Dirk Laucke: alter ford escort dunkelblau

Konzeptionelle Überlegungen

alter ford escort dunkelblau wurde als szenische Lesung realisiert. Das inszenatorische Interesse bestand darin, alle vier Figuren in ihrem Aufbegehren und Aufbrechen-Wollen zu zeigen − trotz aller Beschädigungen, Verletzungen und Beschränkungen, die sie im Laufe ihres Lebens erfahren haben. So unterschiedlich dabei die Träume, Impulse und Möglichkeiten der vier Figuren sind, so sehr gleichen sie sich in ihrer kreativen Energie, die sie haben und die es zu nutzen gilt. Genau darin liegt der gesellschaftliche Auftrag, den der Text ins Publikum tragen kann. In Auswertung der Podiumsdiskussion im Anschluss an die Premiere lässt sich festhalten, dass gerade in gering qualifizierten Arbeitsbereichen wie dem im Text dargestellten Getränkehandel ein Nachdenken über die Notwendigkeit des Umgestaltens von Arbeitsprozessen nötig ist − hin zu Bedingungen, die den Arbeitnehmer mehr in die Gestaltung der Arbeitsorganisation integrieren, um ihn über die Teilhabe und Wertschätzung zu fordern und zu fördern. Damit einher aber muss eine Debatte gehen, die mehr auf Eigenverantwortlichkeit zielt statt auf das bequeme Einrichten in einer Opferrolle, die den ungerechten und unabänderlichen Verhältnissen die Schuld zuschreibt. Im Sinne dieses Denkansatzes gestalteten wir bereits den Schluss der szenischen Lesung: Schorse und Paul − beide „erwachsen“ geworden durch die gemachten Erfahrungen − nehmen ihre Arbeit an statt sich dagegen wie zu Beginn des Stückes zu wehren. Dieses Sich-Öffnen ihrer Realität gegenüber ist − bei aller Verstörung, die das Stück hervorruft − ein optimistischer Schritt: Zwei fangen an, ihr Leben eigenhändig zu gestalten statt unrealisierbaren Träumen hinterher zu rennen.

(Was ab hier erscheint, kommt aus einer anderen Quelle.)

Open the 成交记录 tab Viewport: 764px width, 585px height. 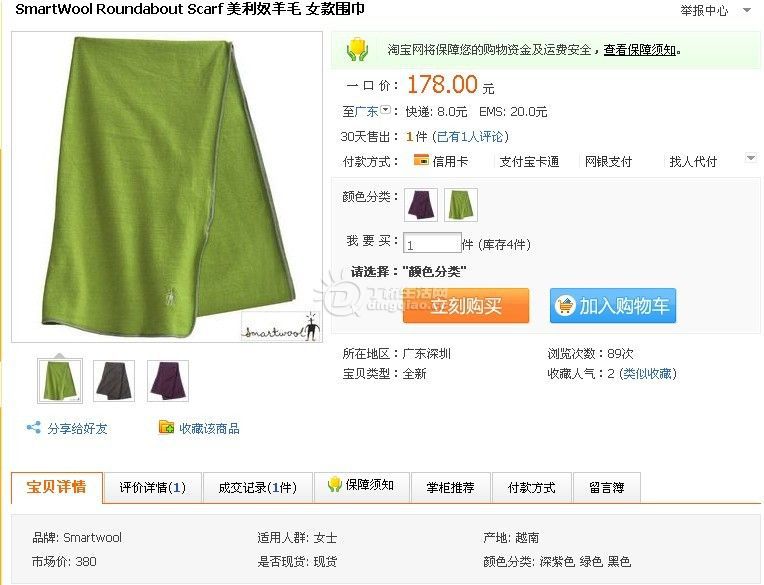point(257,487)
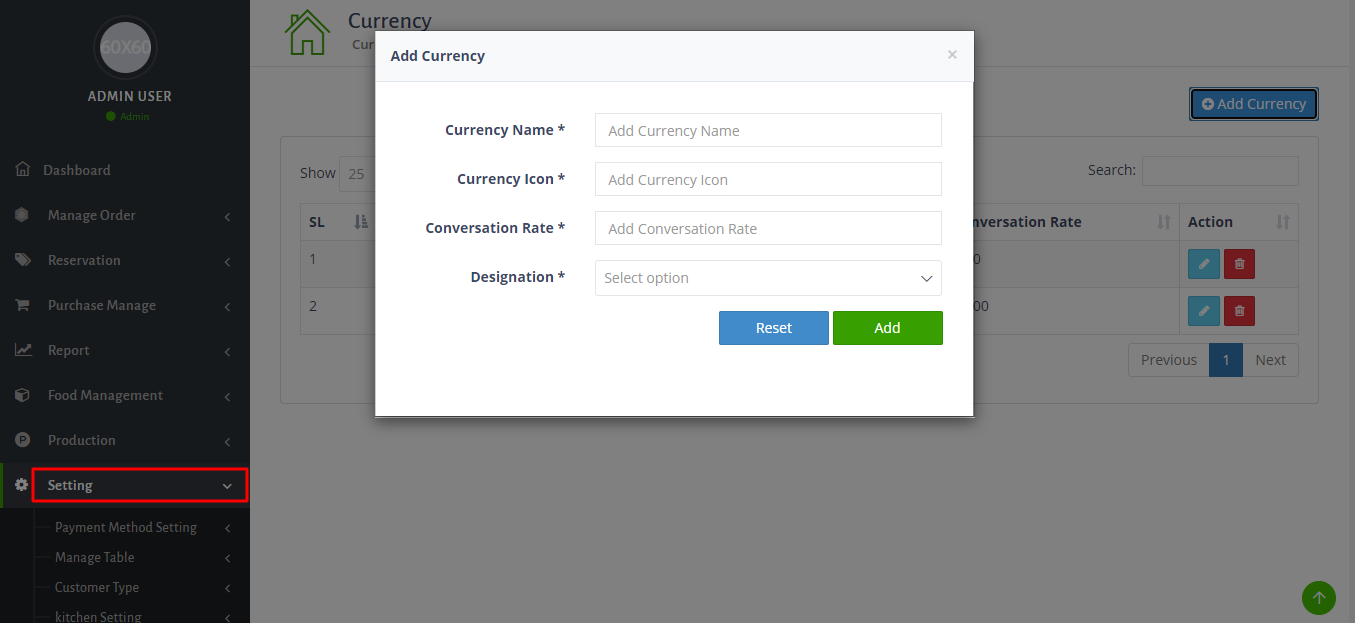Click the Report chart icon
Viewport: 1355px width, 623px height.
[22, 350]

Getränkehandel und Legoland:
Für die drei männlichen Protagonisten Schorse, Boxer und Paul gibt es zwei Orte, die wie gegensätzliche Fixsterne das Koordinatensystem bestimmen, in dem sich die drei bewegen: der Getränkehandel von Pauls Vater, in dem alle drei arbeiten, und Legoland. Die Entscheidung, in der szenischen Lesung mit 280 knallbunten Bierkästen zu arbeiten, brachte beide Pole zusammen: Die Bierkästen sind Bierkästen und − dreht man sie um − riesengroße Legosteine zugleich. Gleiches galt für die Kostüme. Die grellbunten und einfachen Arbeitsbekleidungen ähneln in verblüffender Weise der Kleidung von Legofiguren. Über dieses Zusammenschalten von Arbeits- und Traumwelt ließen sich − egal, wo die Figuren sich gerade befinden − beide Welten permanent und gleichberechtigt anwesend halten. Damit wurde sinnlich erfahrbar gemacht, wie sehr Arbeits- und Lebensrealitäten durch warenästhetische Wunschproduktionen überformt sind. Der oben gezeichnete Bildungsweg des Stückes entsteht in Auseinandersetzung mit dieser Problemstellung der ökonomischen Bedürfnissuggestion.